ИСХОДНЫЙ ОТРЫВОК ▸
На опасения псковичей, что новгородцы могут не пропустить их посланников в Москву, великий князь выражает удивление («тому ся подивовал»): «Как есте того попаслися от нашей отчины Великого Новгорода? Како им не пропустити ваших послов ко мне в крестном целовании?» Удивление великого князя едва ли было искренним, но ответ характерен: перед псковичами — государь всея Руси, для которого Новгород — «отчина» и который и мысли не может допустить, что новгородцы осмелятся нарушить крестное целование.

Не менее характерен и ответ на просьбу о поставлении епископа: «Рад есмь печаловатися вами, своими добровольными людьми, да то есть дело велико. Хощем о том со своим отцем Феодосием митрополитом гораздо мыслити, отец наш митрополит пошлет по… свои дети по архиепископы и по епископы, и будет ли подобно тому быти». Великий князь таким образом дал понять, что поставление епископа — дело не великокняжеское, а церковное, оно невозможно без совета с митрополитом и епископами: все должно решаться по старине, согласно традиции, на этом стоит Русская земля, стоит все средневековое общество, и великий князь не хочет выступать в неблаговидной роли «новатора», нарушителя «старины» — исконного права[12].

ПРЕДСТАВЛЕННЫЕ ДАННЫЕ ▸

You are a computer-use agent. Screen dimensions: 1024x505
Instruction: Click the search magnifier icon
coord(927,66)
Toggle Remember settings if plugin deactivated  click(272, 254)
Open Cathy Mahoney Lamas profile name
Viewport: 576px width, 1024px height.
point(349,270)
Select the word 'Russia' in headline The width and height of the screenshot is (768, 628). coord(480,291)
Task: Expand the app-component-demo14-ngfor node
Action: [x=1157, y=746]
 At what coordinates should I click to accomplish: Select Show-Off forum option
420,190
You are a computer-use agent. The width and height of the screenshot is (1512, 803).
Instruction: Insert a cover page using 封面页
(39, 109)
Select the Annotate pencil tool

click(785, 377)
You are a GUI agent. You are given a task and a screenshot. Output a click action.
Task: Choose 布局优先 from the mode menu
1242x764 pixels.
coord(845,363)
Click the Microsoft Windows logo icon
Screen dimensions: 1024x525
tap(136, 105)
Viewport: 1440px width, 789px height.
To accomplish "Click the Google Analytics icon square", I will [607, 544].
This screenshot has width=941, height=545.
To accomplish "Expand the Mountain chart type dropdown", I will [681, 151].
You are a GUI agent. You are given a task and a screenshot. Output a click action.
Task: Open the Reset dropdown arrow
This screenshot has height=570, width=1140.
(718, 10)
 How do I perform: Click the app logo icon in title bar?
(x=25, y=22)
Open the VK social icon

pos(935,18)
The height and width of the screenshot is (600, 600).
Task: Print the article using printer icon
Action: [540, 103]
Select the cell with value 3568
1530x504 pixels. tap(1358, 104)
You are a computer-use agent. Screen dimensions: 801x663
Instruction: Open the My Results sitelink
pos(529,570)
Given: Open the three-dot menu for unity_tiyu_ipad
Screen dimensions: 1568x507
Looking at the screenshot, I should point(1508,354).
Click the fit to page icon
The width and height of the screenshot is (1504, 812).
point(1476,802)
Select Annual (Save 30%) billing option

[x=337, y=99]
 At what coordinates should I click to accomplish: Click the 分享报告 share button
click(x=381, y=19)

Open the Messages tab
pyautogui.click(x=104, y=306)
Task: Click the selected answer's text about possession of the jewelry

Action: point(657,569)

ЗАДАНИЯ ▸
1) Судя по отрывку о просьбах псковичей к великому князю, с кем великий князь собирался «гораздо мыслити» о поставлении епископа?
2) Продолжите отрывок о просьбах псковичей к великому князю.
Листинг для выполнения заданий не понадобится.

ОТВЕТЫ ▸
1) Со своим отцом митрополитом Феодосием.

2)
22 января 1464 г. в Москву отправилось официальное псковское посольство в составе двух посадников и сына посадничья для продолжения переговоров. Посольство пробыло в Москве около месяца и вернулось во Псков 5 марта в сопровождении великокняжеского посла Давида Бибикова (Бибиковы — служилый род тверского происхождения), который «правил посольство» «от великого князя». На этот рад великий князь дал более развернутую характеристику поведения новгородцев: «…ино пак отчина моя Великий Новгород, ваш брат старейший, послов ваших ко мне не пропустили, ино ми было то на свою отчину… вельми досадно». Далее он сообщил о своих собственных переговорах с новгородцами: «Ныне пак были у меня от моеа вотчины от Великого Новгорода послы» (два посадника и двое от житьих). По словам великого князя, новгородцы жаловались на псковичей «о многих делех» и просили у него воеводы, чтобы пойти на Псков. «И яз… хотячи межи вами миру и тишине», — писал великий князь, воеводы своего не дал и новгородцам «ходити» на псковичей «не велел». Он же сделал новгородцам выговор («добре помолвив») за то, что они не пропускали псковских послов. И теперь, заключал великий князь, «путь вам… ко мне чист, по старине, черес нашю отчину Великий Новгород»19. Хотя этот ответ великого князя отличался по содержанию от его же ответа первому псковскому послу, основная его тенденция та же: великий князь — государь всея Руси, стоящий в равной степени и над Псковом, и над Новгородом, оба — его «отчина», и в спорах между ними он выступает в качестве властного арбитра, слово которого — закон. Пожалуй, это первое летописное изложение существа политической доктрины складывающегося на Руси государства, стоящего над отдельными землями и их местными интересами. На просьбу о поставлении епископа был по-прежнему дан уклончивый ответ: «О владыце аз хощу слати своих послов в Великий Новгород, такоже и к вам будут из Новгорода, и все за ними будет вам указано».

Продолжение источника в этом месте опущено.